Dataset items
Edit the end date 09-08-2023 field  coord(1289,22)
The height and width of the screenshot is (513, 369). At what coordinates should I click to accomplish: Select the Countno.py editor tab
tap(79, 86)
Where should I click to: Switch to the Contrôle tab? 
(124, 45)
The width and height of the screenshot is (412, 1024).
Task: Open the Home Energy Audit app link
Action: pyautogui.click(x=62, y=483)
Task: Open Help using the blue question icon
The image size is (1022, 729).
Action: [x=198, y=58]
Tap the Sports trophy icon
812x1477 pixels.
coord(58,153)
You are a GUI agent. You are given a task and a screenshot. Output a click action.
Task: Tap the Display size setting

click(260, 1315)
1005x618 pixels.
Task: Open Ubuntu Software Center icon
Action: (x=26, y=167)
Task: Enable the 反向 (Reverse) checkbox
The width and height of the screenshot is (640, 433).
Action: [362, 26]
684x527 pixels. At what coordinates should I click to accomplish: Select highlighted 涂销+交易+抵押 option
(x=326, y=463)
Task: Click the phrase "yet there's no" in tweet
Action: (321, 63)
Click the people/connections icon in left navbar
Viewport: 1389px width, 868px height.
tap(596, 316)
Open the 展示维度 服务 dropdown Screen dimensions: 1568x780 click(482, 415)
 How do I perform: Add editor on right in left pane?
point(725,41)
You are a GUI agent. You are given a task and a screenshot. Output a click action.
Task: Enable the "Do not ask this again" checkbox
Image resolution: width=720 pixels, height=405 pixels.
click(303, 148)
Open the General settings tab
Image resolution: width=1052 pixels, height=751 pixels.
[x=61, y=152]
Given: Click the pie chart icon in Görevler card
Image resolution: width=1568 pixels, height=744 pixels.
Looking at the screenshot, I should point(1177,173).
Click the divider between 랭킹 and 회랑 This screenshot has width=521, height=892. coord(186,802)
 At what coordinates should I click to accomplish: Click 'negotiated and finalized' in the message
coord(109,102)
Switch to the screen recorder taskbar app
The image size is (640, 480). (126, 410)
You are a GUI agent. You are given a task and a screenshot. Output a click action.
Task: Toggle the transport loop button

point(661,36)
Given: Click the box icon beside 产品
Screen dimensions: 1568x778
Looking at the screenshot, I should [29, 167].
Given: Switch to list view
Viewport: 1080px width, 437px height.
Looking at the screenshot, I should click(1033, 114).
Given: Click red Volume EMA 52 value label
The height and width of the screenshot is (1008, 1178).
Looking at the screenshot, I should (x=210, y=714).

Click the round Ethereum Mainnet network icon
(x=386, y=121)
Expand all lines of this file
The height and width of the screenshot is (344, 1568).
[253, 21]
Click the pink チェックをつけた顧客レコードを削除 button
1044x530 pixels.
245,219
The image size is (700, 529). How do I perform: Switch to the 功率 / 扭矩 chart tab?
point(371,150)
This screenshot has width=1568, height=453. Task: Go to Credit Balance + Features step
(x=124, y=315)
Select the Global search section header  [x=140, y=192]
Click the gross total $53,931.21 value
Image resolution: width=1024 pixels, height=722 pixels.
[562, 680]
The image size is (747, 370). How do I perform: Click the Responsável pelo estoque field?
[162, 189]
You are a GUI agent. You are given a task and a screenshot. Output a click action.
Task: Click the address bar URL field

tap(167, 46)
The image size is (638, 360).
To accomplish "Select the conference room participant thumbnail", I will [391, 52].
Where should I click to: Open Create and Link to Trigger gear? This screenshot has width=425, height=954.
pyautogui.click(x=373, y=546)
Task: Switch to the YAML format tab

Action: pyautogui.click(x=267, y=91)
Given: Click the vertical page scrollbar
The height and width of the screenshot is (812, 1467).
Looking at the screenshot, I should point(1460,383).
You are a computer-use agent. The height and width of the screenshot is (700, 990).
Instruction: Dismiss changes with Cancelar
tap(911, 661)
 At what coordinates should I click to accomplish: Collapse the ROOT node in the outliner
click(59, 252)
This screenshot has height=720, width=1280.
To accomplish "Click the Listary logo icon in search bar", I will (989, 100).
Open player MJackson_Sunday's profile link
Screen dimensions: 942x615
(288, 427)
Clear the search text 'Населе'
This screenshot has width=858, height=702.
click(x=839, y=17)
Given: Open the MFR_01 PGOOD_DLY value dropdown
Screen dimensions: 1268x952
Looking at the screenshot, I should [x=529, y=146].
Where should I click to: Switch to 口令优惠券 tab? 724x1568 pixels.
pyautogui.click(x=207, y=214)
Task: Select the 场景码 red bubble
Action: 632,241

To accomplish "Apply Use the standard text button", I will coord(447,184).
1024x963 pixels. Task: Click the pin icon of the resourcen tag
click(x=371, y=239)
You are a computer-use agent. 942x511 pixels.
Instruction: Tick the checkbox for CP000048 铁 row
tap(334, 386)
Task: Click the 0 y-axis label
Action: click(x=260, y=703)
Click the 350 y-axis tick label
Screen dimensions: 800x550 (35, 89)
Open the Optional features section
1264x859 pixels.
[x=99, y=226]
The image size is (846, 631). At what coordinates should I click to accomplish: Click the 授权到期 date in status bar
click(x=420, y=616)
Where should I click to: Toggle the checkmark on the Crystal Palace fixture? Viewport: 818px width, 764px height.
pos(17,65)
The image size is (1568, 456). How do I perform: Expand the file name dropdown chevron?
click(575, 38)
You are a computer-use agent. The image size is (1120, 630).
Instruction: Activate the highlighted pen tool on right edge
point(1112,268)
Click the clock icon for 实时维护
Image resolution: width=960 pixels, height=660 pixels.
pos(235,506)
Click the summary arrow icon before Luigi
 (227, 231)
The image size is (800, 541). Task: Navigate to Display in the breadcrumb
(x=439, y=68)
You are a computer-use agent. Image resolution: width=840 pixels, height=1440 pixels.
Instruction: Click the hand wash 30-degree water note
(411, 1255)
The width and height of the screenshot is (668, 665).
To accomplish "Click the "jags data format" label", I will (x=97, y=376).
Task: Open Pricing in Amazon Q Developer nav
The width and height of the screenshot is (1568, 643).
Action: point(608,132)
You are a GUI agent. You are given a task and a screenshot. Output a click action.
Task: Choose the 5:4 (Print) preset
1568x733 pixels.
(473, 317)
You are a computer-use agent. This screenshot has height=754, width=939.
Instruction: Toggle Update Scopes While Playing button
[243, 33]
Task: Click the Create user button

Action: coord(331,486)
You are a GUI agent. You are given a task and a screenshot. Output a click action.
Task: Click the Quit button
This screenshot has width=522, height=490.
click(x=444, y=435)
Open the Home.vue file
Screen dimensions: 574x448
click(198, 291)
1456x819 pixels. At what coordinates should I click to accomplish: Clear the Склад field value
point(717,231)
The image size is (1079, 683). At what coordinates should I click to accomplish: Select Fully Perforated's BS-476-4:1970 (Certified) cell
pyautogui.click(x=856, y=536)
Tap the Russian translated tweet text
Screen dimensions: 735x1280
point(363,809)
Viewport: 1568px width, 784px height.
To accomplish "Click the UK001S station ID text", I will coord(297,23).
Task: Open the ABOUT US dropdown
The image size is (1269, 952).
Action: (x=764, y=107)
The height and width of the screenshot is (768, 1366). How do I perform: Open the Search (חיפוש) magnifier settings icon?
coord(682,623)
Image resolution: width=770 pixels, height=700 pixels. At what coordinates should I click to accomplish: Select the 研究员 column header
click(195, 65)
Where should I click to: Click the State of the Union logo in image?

▸ EXERCISE DESCRIPTION
Count every line above that holds the string "section" and give the total, nothing more.

▸ TASK RESPONSE
2